That concerns mechanical welding used in manufacturing and construction, but it was an interesting article.

Damascus welding is done at the high end of the solidus state and is both eutectic as well as fusion welding. The eutectic welding comes from things like the alloys causing the surfaces to fuse at a slightly lower point, and the fusion welding comes from the liquification of the surfaces occurring at a lower temperature due to the pressure applied by forging.

Elements in a mechanical welding joint that are not desirable, like sulfur, will cause lowered eutectic welding in the solid steel adjacent to the joint, as well as dissolved elements in the liquid joint at the weld site - and then when solidified, will become a weak compound, like iron sulfide.
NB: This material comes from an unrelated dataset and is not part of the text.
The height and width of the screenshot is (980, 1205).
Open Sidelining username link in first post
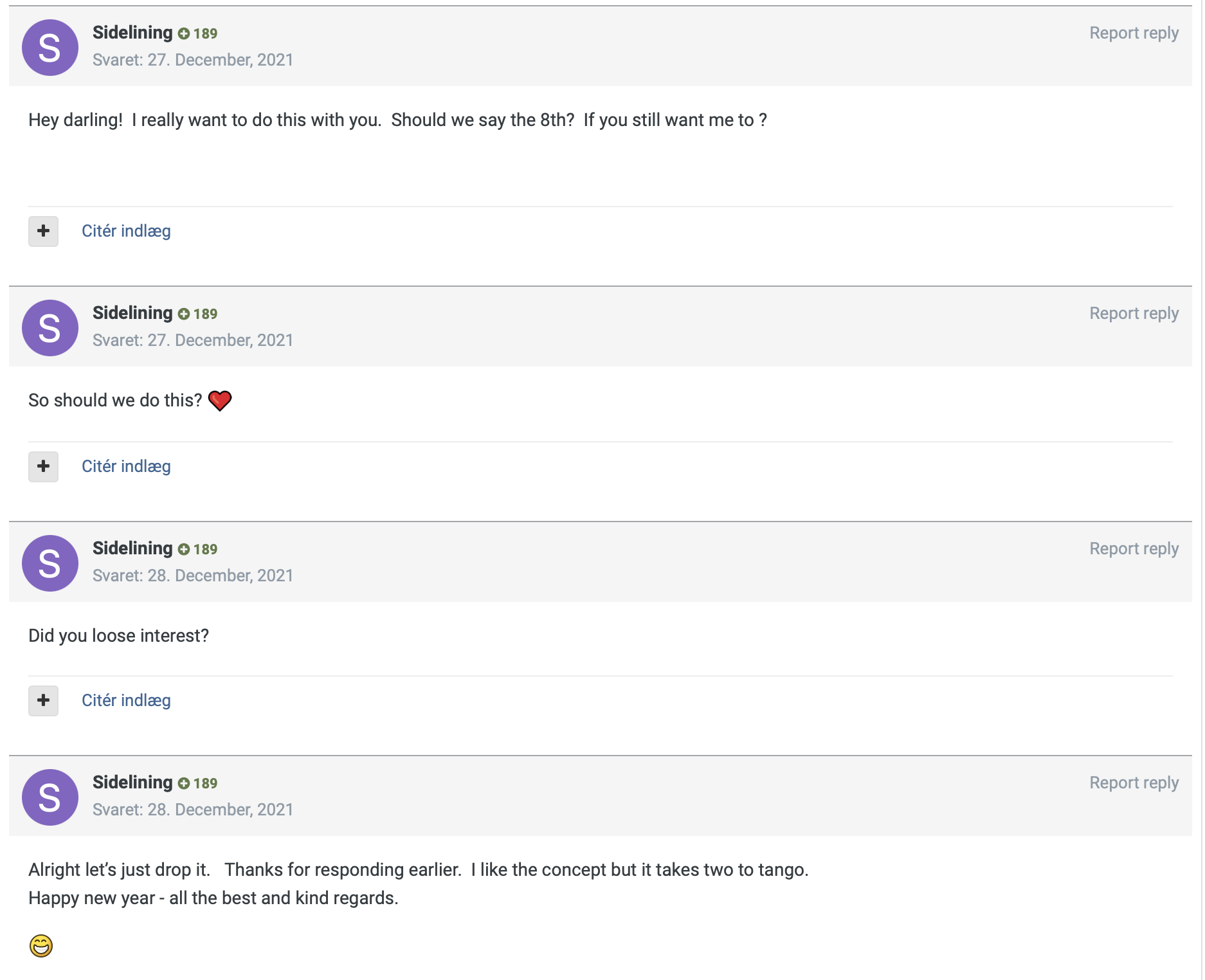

Steel that is properly alloyed and matched for making damascus should not normally have these problems.

The worries in making damascus are incomplete welds caused by:
1) Oxides forming on the surfaces ( and preventing fusion).
2) Too low a temperature to allow complete fusion of the surfaces.
3) Improperly matched steel choices for the layers.
4) Too much pressure applied during hammering/pressing in the initial setting of the weld, causing the temperature to rise too high at the weld junction during fusion, and making the material liquefy and separate along the grain boundaries ( crumble).
5) Foreign material in the weld joint - borax glass, scale, dirt, etc.

In none of these situations can I see where a few PPM of gasified cupric ions could impede a weld if the other circumstances are met.
I agree that the "There must be copper in my forge" most likely comes from someones excuse why a bad weld failed to work. Addressing the real cause of the failed welds usually solves the problem.